[Item coordinate data]
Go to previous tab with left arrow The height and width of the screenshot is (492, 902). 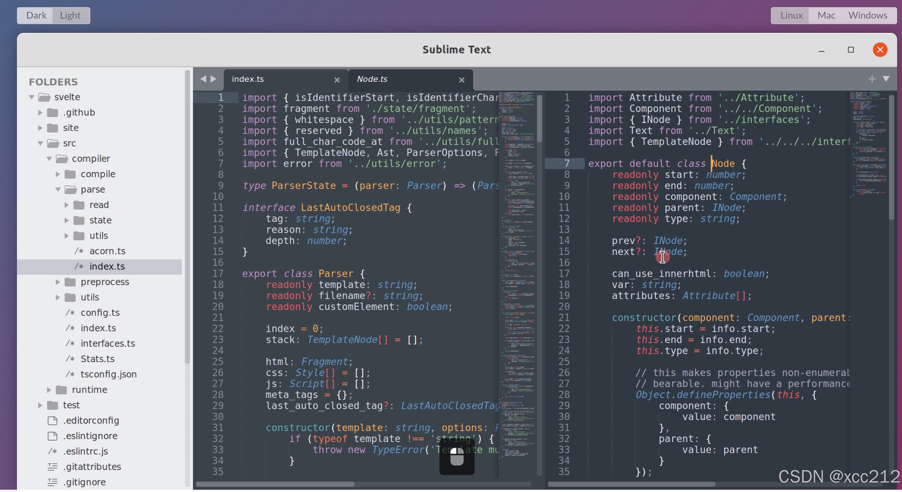[x=203, y=79]
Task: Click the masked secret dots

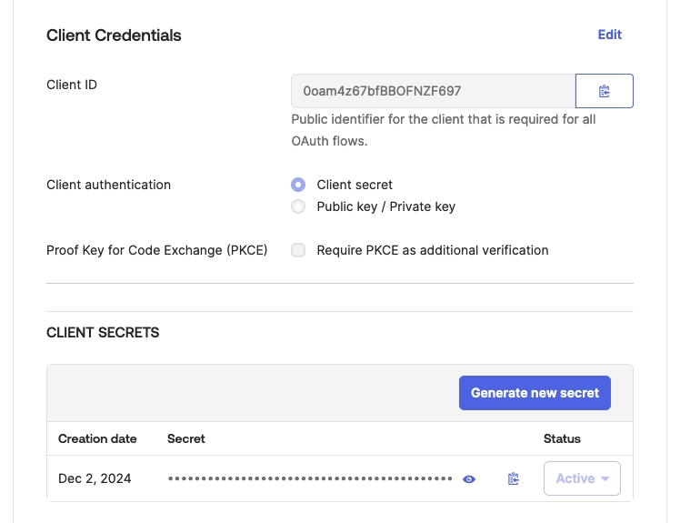Action: click(x=310, y=478)
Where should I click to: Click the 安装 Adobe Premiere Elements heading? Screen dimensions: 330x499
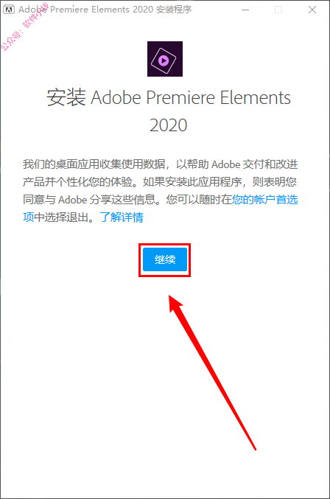(169, 97)
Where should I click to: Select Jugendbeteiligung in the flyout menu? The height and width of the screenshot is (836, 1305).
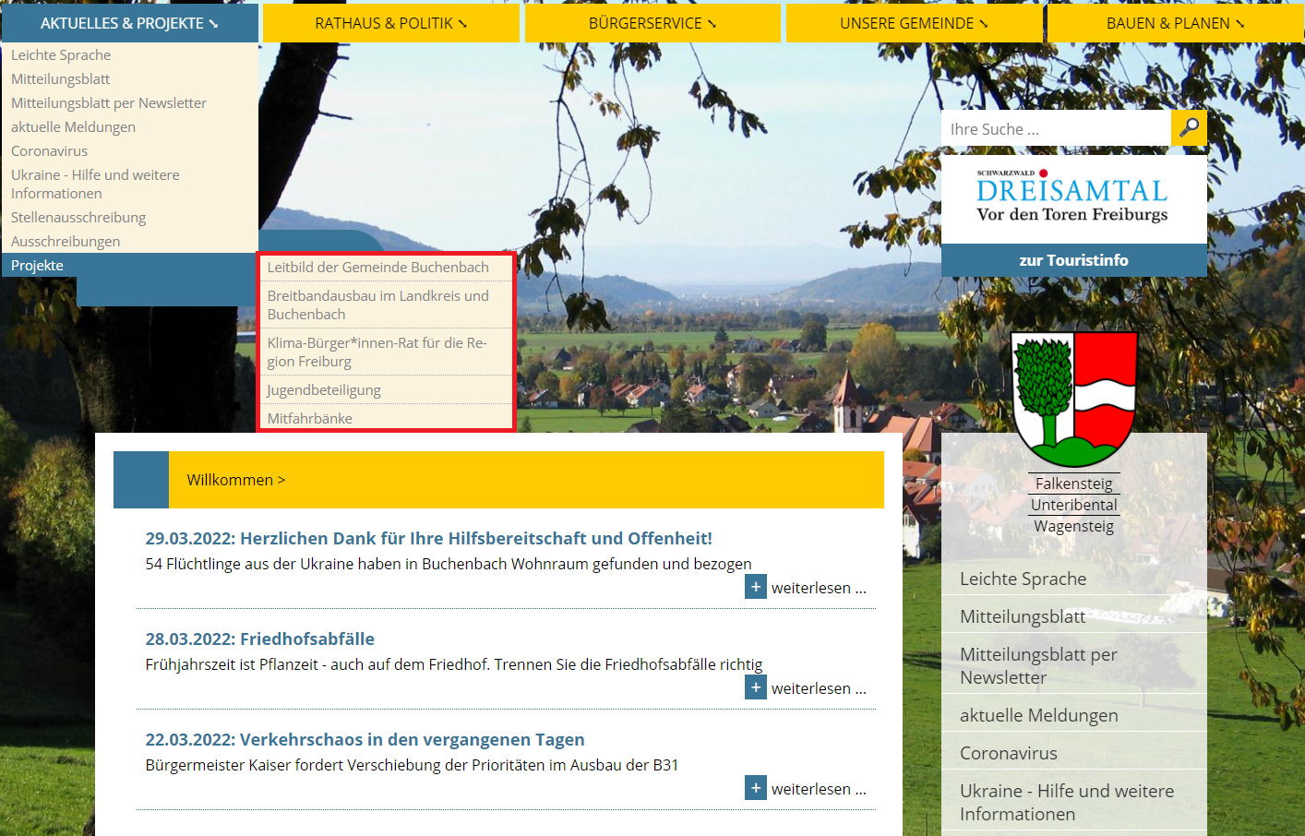point(324,389)
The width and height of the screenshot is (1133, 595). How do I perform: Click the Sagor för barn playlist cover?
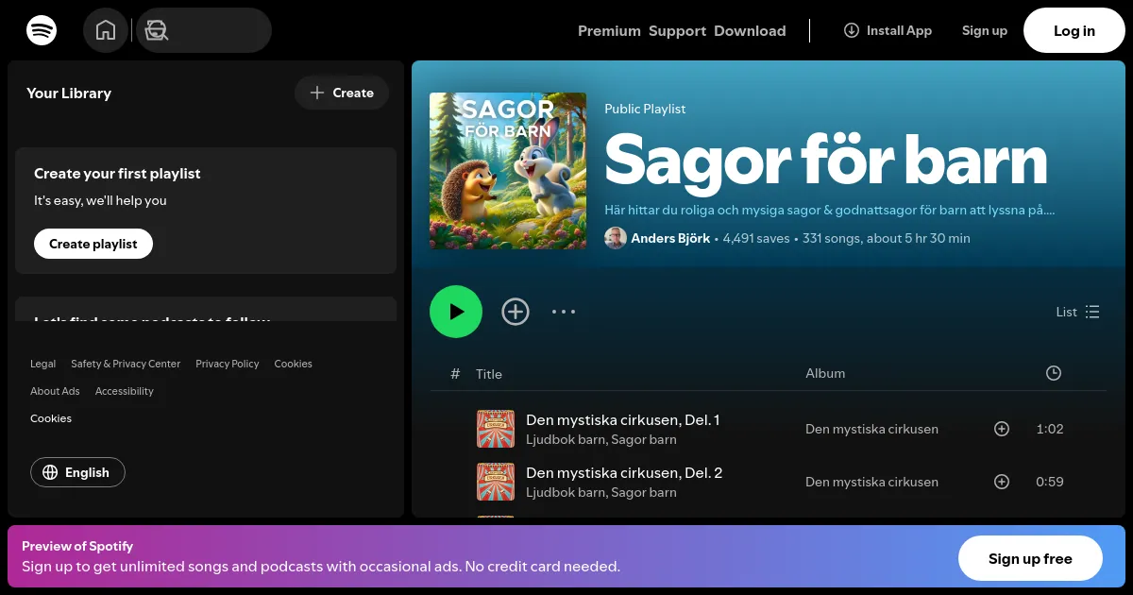[x=508, y=171]
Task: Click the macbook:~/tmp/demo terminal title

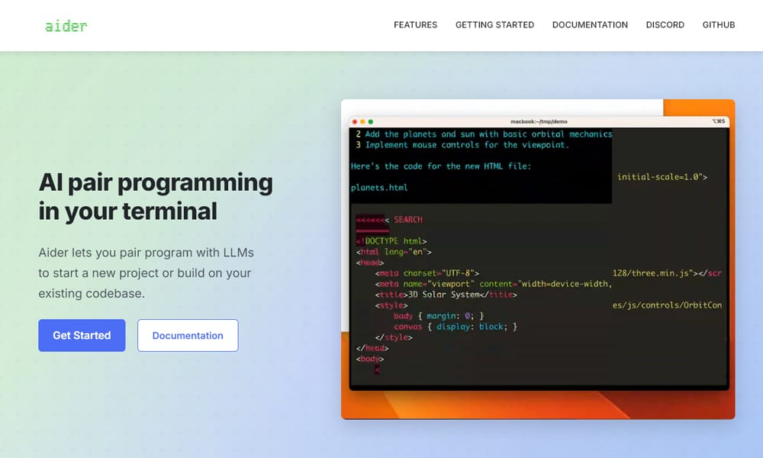Action: 539,121
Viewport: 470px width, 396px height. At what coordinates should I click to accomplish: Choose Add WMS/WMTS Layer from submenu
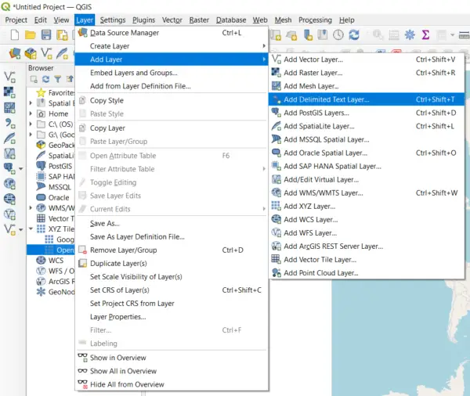tap(323, 193)
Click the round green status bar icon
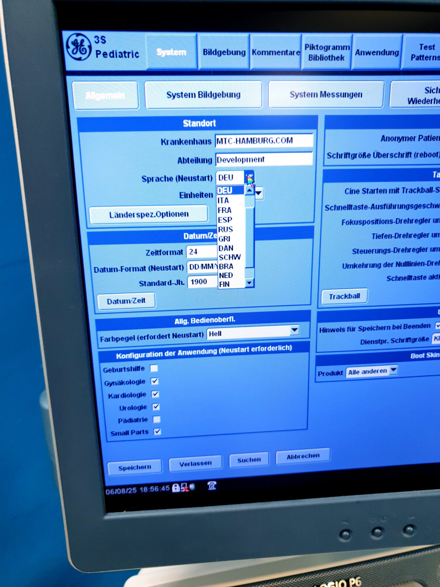This screenshot has height=587, width=440. (x=192, y=486)

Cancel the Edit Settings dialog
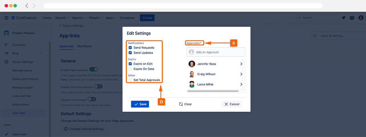[x=231, y=104]
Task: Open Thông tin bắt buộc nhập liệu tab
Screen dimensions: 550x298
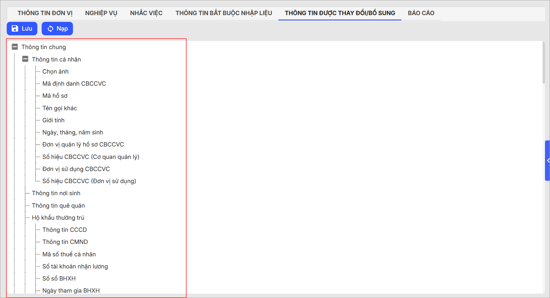Action: (x=224, y=13)
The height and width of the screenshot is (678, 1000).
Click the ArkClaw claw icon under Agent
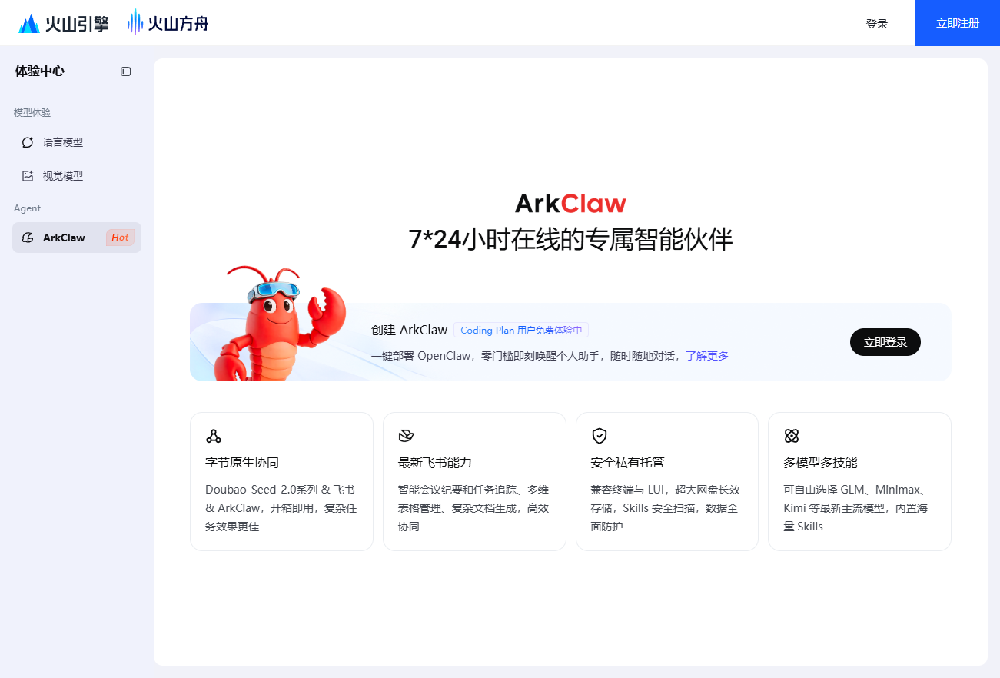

Required task
Put the records, starting at the line that contains "Viewport: 470px width, 396px" and ending at the end of the records, into a Markdown table with the columns No. and Text. Number each line, skip blank lines, and leave the pictures out.

In response
| No. | Text |
|---|---|
| 1 | Viewport: 470px width, 396px height. At what coordinates should I click to accomplish: Choose Add WMS/WMTS Layer from submenu |
| 2 | tap(323, 193) |
| 3 | Click the round green status bar icon |
| 4 | This screenshot has height=587, width=440. (x=192, y=486) |
| 5 | Cancel the Edit Settings dialog |
| 6 | [x=231, y=104] |
| 7 | Task: Open Thông tin bắt buộc nhập liệu tab |
| 8 | Screen dimensions: 550x298 |
| 9 | Action: (x=224, y=13) |
| 10 | The height and width of the screenshot is (678, 1000). |
| 11 | Click the ArkClaw claw icon under Agent |